I had thought about breaking out of the blitter code to handle these complicated cases before, but I never came up with an acceptable solution. Any sort of JSR/JSL instruction couldn’t work because the stack is mapped to the graphics screen. When the processor pushed the return address on the stack, we would get graphical corruption. No, the only way out is an unconditional jump. But then there is no way to get back……or is there?
Here is the code fragment I have in mind. I’ll explain in detail afterward.
blitter: PEA $1234 ; push BG0 word LDA (02),y PHA ; push BG1 word JMP $FXXX ; Handle BG0/BG1 masking rtn: PEA $ABCD ... FXXX: LDA <baseAddr ; Get the base address for this line's code fragments STA >*+5 ; Patch the high word of the JML instruction JML $0000XX ; Jump to the proper code fragment 0000XX: LDA (04),y AND #MASK ORA #DATA PHA JML >rtn ; Return to the next instruction
Ok, time for some explaining. First, one has to realize that the blitter code buffer only takes up about 55,000 bytes of memory. So, there is almost 10K of memory free near the top of the bank. Our plan is to fill the area with a total of 84 trampoline functions — one for each possible offset. These function combine the base address of the current blitter scan line with a fixed offset in order to dispatch to a small code fragment in an arbitrary memory bank.
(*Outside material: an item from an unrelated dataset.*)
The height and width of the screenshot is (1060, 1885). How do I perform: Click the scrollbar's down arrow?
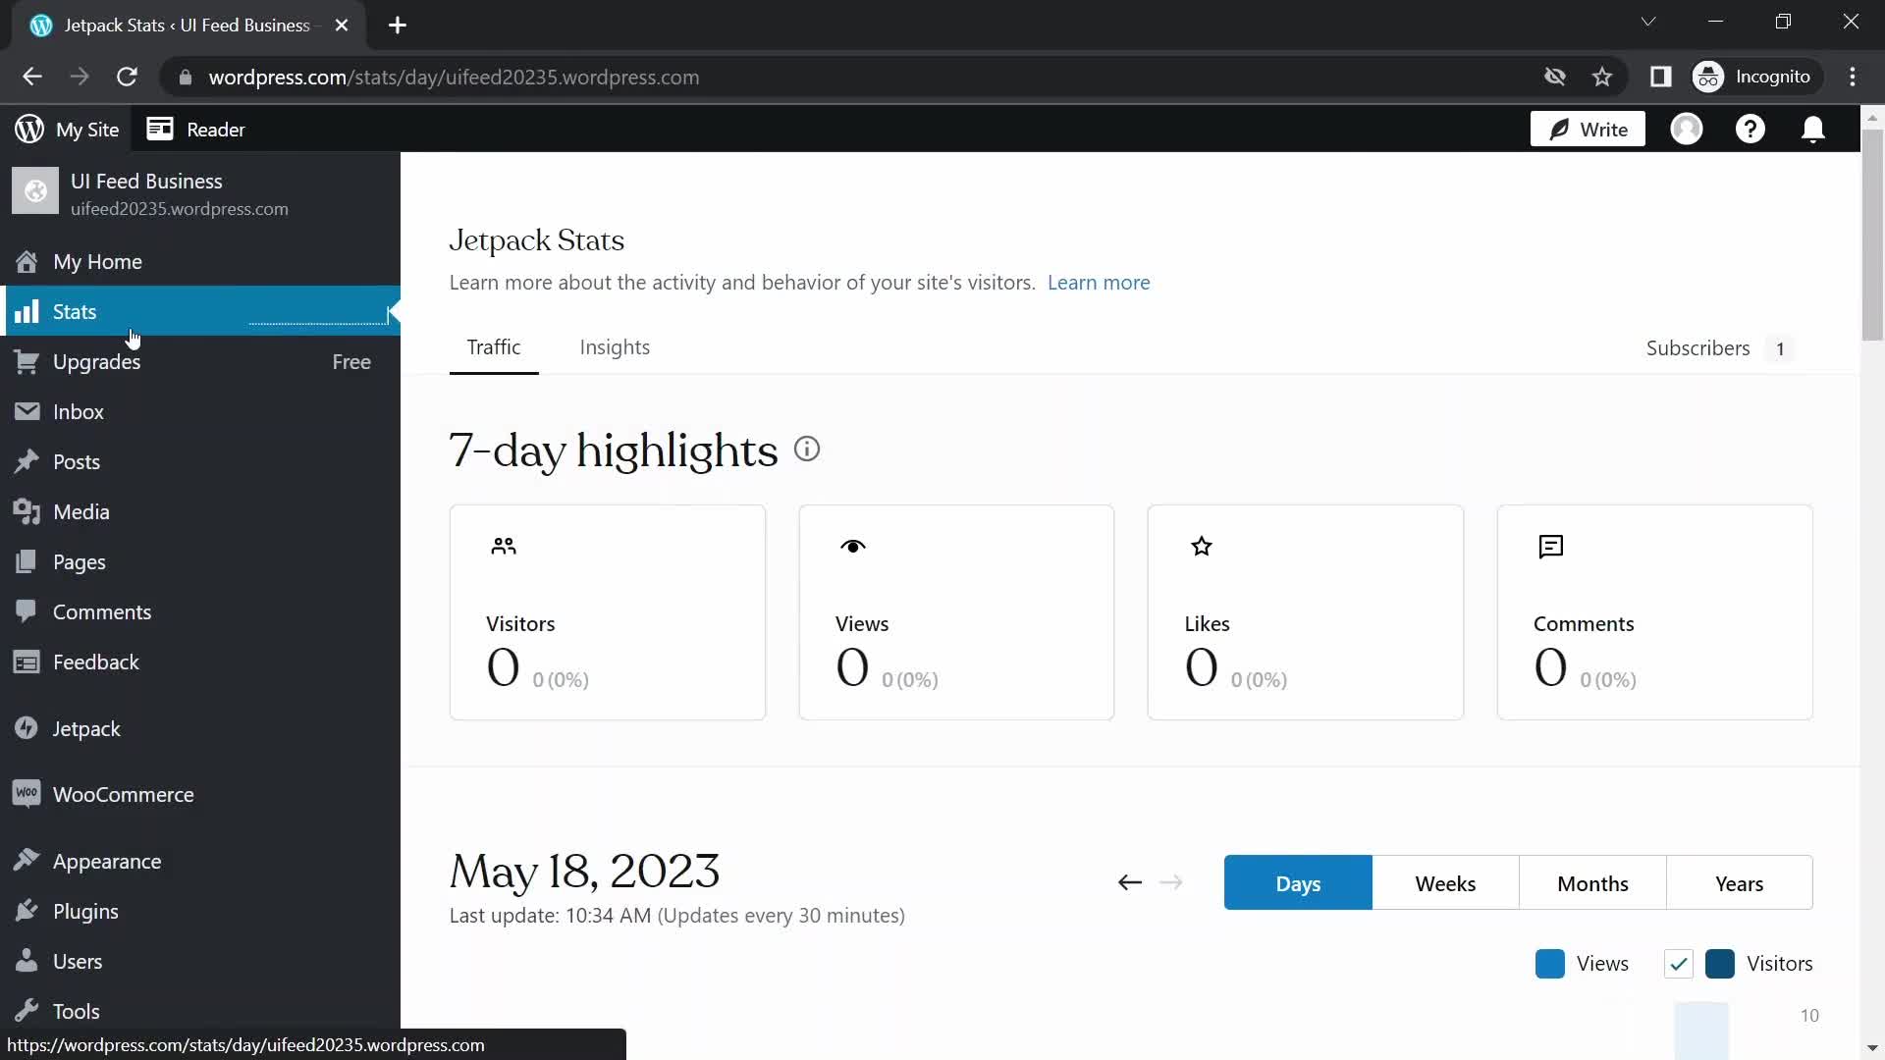pyautogui.click(x=1873, y=1048)

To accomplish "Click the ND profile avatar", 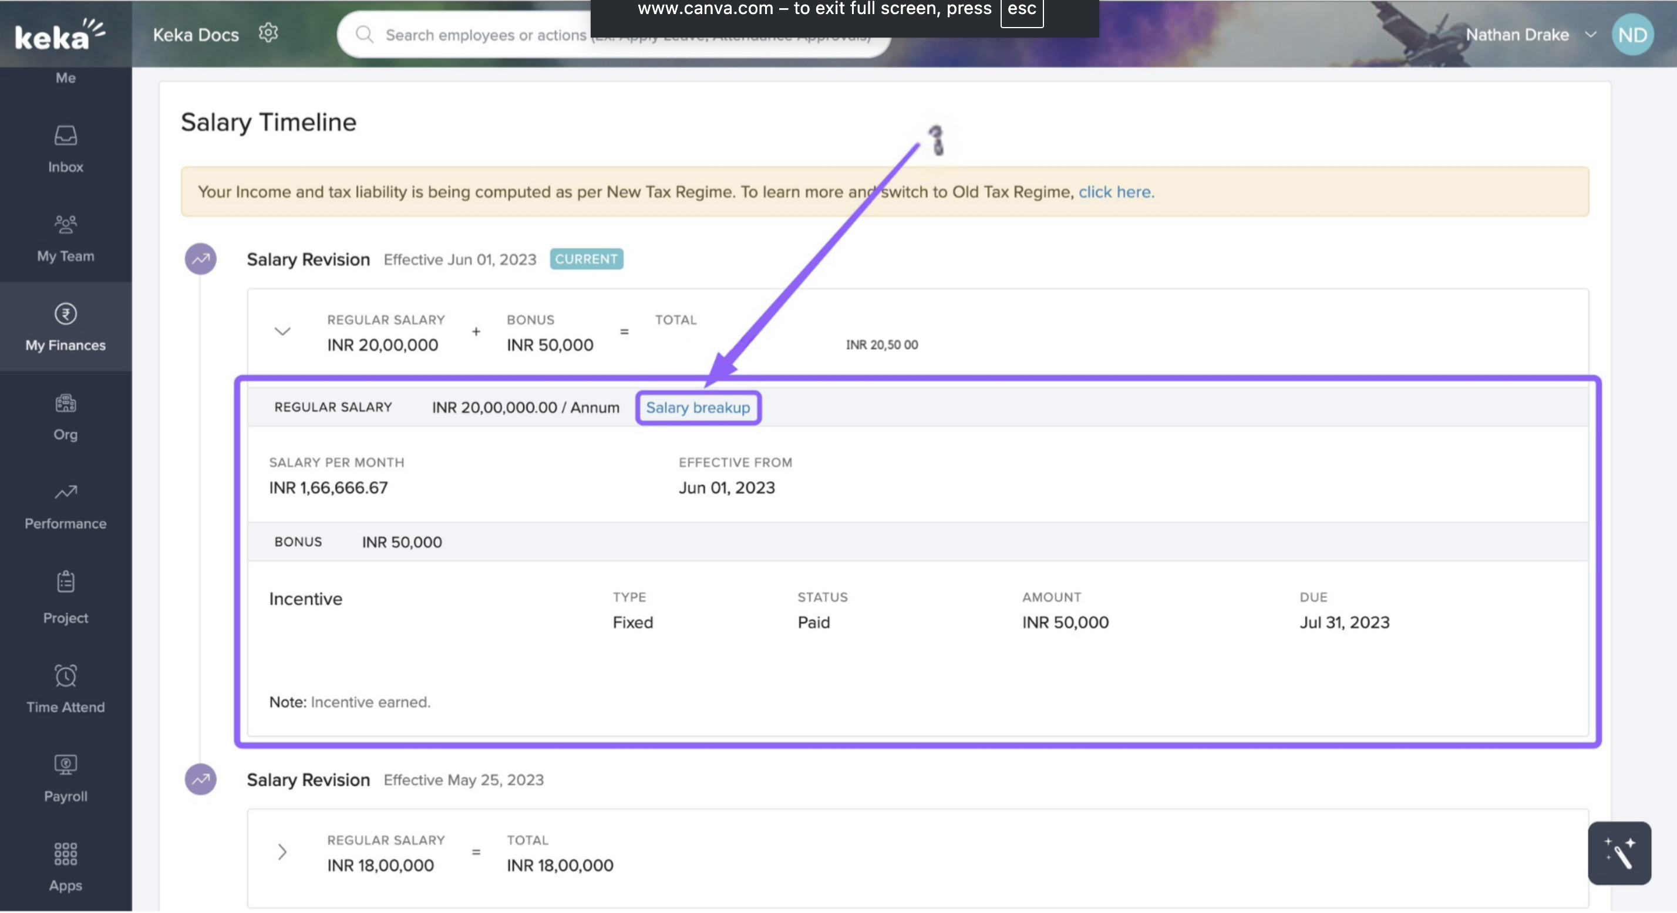I will point(1632,34).
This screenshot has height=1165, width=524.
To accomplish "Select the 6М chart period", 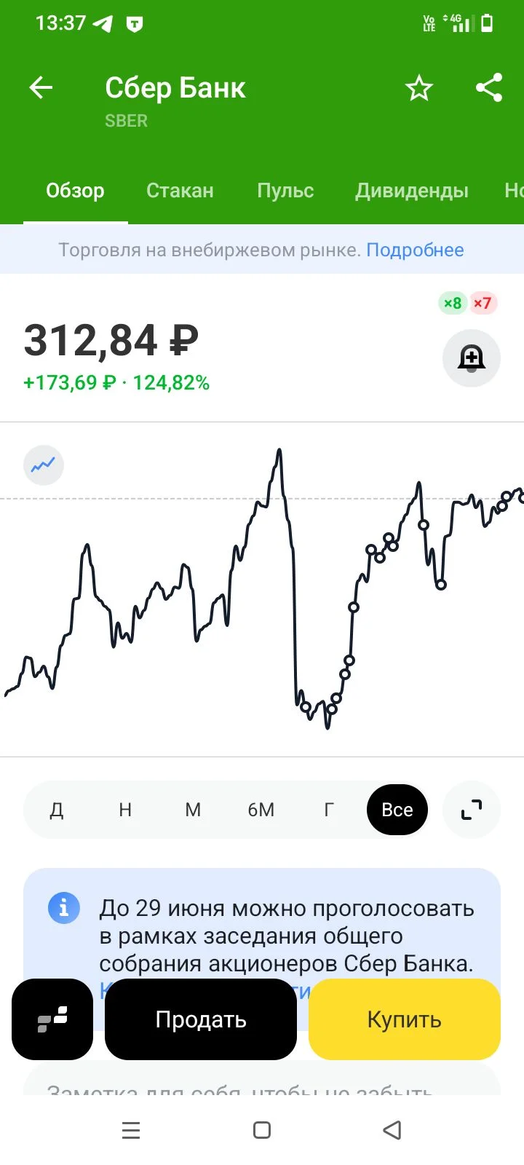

There is one code fragment for every possible word in the blitter, so we exploit this 1:1 relationship to hard-code a JML that returns to the address immediately following the initial JMP instruction.
The trampoline codes only take up a total of 840 bytes, leaving nearly 9,000 bytes free. We can put that memory to good use by caching some of the BG0/BG1 masking code in the same bank as the code buffer, thus saving the trampoline code and a exchanging a JML for a JMP instruction. Ideally, we would like to use this cache dynamically so that if there were fewer than a couple of hundred BG0/BG1 maskig operations they would always use this shortcut. It is easy to fill this cache, but would require a fair amount of work to remember which cache locations are in use by each block so they can be freed once a new block is drawn.
All in all, I like this solution quite a bit. It preserves the 3-byte structure of the BG0 code buffer and only adds extra overhead for precisely those operations that require more work. The use of trampoline code adds about 20 cycles of overhead, but that is more than acceptable given the amount of overhead saved by keeping the implementation simple. This approach also generalizes well since the trampoline dispatch effectively removes any memory constraints. This opens the door for some of the more sophisticated layering methods I’ve talked about.
Finally, we gain the possibility of caching a subset of the BG0/BG1 code fragments, which lowers the overhead to only 6 cycles (only 2 JMP instructions). Perhaps the potential savings of about 10,000 cycles per frame is worth a few hundred cycles of overhead when drawing a new tile. It probably is.
This represents the final piece of puzzle for completing GTE to the level of quality that I always envisioned. Now, if I could just find some free time actually implement these ideas rather than just think about them.